_WHAT IS ASKED_: Render the listing below as a Markdown table with the columns Row and Line, one numbered row per line, leaving out blank lines.

_LISTING_:
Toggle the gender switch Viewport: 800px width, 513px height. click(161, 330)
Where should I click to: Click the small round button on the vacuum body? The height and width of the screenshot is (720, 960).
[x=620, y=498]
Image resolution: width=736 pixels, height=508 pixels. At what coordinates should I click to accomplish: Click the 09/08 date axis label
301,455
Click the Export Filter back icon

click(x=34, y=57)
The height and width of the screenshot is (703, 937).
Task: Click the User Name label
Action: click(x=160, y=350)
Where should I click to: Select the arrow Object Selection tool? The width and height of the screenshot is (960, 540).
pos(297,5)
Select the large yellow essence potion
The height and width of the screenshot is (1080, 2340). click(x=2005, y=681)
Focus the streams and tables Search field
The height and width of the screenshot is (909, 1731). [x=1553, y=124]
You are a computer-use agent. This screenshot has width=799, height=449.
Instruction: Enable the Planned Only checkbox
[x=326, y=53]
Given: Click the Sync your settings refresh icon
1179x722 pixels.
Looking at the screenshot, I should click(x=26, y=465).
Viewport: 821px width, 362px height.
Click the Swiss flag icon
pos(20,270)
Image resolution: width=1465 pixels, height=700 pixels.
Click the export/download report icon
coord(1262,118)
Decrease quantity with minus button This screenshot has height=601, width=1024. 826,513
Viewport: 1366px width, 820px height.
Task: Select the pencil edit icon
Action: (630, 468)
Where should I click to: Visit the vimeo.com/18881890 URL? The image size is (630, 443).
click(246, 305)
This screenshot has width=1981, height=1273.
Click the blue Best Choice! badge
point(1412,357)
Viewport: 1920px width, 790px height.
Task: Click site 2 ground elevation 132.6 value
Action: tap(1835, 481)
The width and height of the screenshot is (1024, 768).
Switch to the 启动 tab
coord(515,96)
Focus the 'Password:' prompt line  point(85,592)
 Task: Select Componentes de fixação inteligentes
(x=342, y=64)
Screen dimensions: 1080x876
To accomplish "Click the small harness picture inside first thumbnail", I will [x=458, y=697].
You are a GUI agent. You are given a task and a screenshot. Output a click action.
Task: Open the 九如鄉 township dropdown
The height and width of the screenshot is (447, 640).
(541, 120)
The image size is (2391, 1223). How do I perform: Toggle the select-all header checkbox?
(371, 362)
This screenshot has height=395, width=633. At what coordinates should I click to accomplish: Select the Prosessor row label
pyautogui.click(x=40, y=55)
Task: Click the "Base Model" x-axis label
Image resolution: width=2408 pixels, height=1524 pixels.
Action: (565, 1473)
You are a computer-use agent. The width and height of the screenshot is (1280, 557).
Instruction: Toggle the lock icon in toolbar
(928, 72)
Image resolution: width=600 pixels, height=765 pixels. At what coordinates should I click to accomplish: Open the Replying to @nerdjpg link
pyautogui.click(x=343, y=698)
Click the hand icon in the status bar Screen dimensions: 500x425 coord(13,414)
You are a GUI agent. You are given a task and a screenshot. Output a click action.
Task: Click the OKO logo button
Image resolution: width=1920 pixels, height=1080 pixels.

_ANSWER BELOW_:
| Row | Line |
|---|---|
| 1 | Toggle the gender switch Viewport: 800px width, 513px height. click(161, 330) |
| 2 | Where should I click to: Click the small round button on the vacuum body? The height and width of the screenshot is (720, 960). |
| 3 | [x=620, y=498] |
| 4 | Image resolution: width=736 pixels, height=508 pixels. At what coordinates should I click to accomplish: Click the 09/08 date axis label |
| 5 | 301,455 |
| 6 | Click the Export Filter back icon |
| 7 | click(x=34, y=57) |
| 8 | The height and width of the screenshot is (703, 937). |
| 9 | Task: Click the User Name label |
| 10 | Action: click(x=160, y=350) |
| 11 | Where should I click to: Select the arrow Object Selection tool? The width and height of the screenshot is (960, 540). |
| 12 | pos(297,5) |
| 13 | Select the large yellow essence potion |
| 14 | The height and width of the screenshot is (1080, 2340). click(x=2005, y=681) |
| 15 | Focus the streams and tables Search field |
| 16 | The height and width of the screenshot is (909, 1731). [x=1553, y=124] |
| 17 | You are a computer-use agent. This screenshot has width=799, height=449. |
| 18 | Instruction: Enable the Planned Only checkbox |
| 19 | [x=326, y=53] |
| 20 | Given: Click the Sync your settings refresh icon |
| 21 | 1179x722 pixels. |
| 22 | Looking at the screenshot, I should click(x=26, y=465). |
| 23 | Viewport: 821px width, 362px height. |
| 24 | Click the Swiss flag icon |
| 25 | pos(20,270) |
| 26 | Image resolution: width=1465 pixels, height=700 pixels. |
| 27 | Click the export/download report icon |
| 28 | coord(1262,118) |
| 29 | Decrease quantity with minus button This screenshot has height=601, width=1024. 826,513 |
| 30 | Viewport: 1366px width, 820px height. |
| 31 | Task: Select the pencil edit icon |
| 32 | Action: (630, 468) |
| 33 | Where should I click to: Visit the vimeo.com/18881890 URL? The image size is (630, 443). |
| 34 | click(246, 305) |
| 35 | This screenshot has width=1981, height=1273. |
| 36 | Click the blue Best Choice! badge |
| 37 | point(1412,357) |
| 38 | Viewport: 1920px width, 790px height. |
| 39 | Task: Click site 2 ground elevation 132.6 value |
| 40 | Action: tap(1835, 481) |
| 41 | The width and height of the screenshot is (1024, 768). |
| 42 | Switch to the 启动 tab |
| 43 | coord(515,96) |
| 44 | Focus the 'Password:' prompt line  point(85,592) |
| 45 |  Task: Select Componentes de fixação inteligentes |
| 46 | (x=342, y=64) |
| 47 | Screen dimensions: 1080x876 |
| 48 | To accomplish "Click the small harness picture inside first thumbnail", I will [x=458, y=697]. |
| 49 | You are a GUI agent. You are given a task and a screenshot. Output a click action. |
| 50 | Task: Open the 九如鄉 township dropdown |
| 51 | The height and width of the screenshot is (447, 640). |
| 52 | (541, 120) |
| 53 | The image size is (2391, 1223). How do I perform: Toggle the select-all header checkbox? |
| 54 | (371, 362) |
| 55 | This screenshot has height=395, width=633. At what coordinates should I click to accomplish: Select the Prosessor row label |
| 56 | pyautogui.click(x=40, y=55) |
| 57 | Task: Click the "Base Model" x-axis label |
| 58 | Image resolution: width=2408 pixels, height=1524 pixels. |
| 59 | Action: (565, 1473) |
| 60 | You are a computer-use agent. The width and height of the screenshot is (1280, 557). |
| 61 | Instruction: Toggle the lock icon in toolbar |
| 62 | (928, 72) |
| 63 | Image resolution: width=600 pixels, height=765 pixels. At what coordinates should I click to accomplish: Open the Replying to @nerdjpg link |
| 64 | pyautogui.click(x=343, y=698) |
| 65 | Click the hand icon in the status bar Screen dimensions: 500x425 coord(13,414) |
| 66 | You are a GUI agent. You are given a task and a screenshot. Output a click action. |
| 67 | Task: Click the OKO logo button |
| 68 | Image resolution: width=1920 pixels, height=1080 pixels. |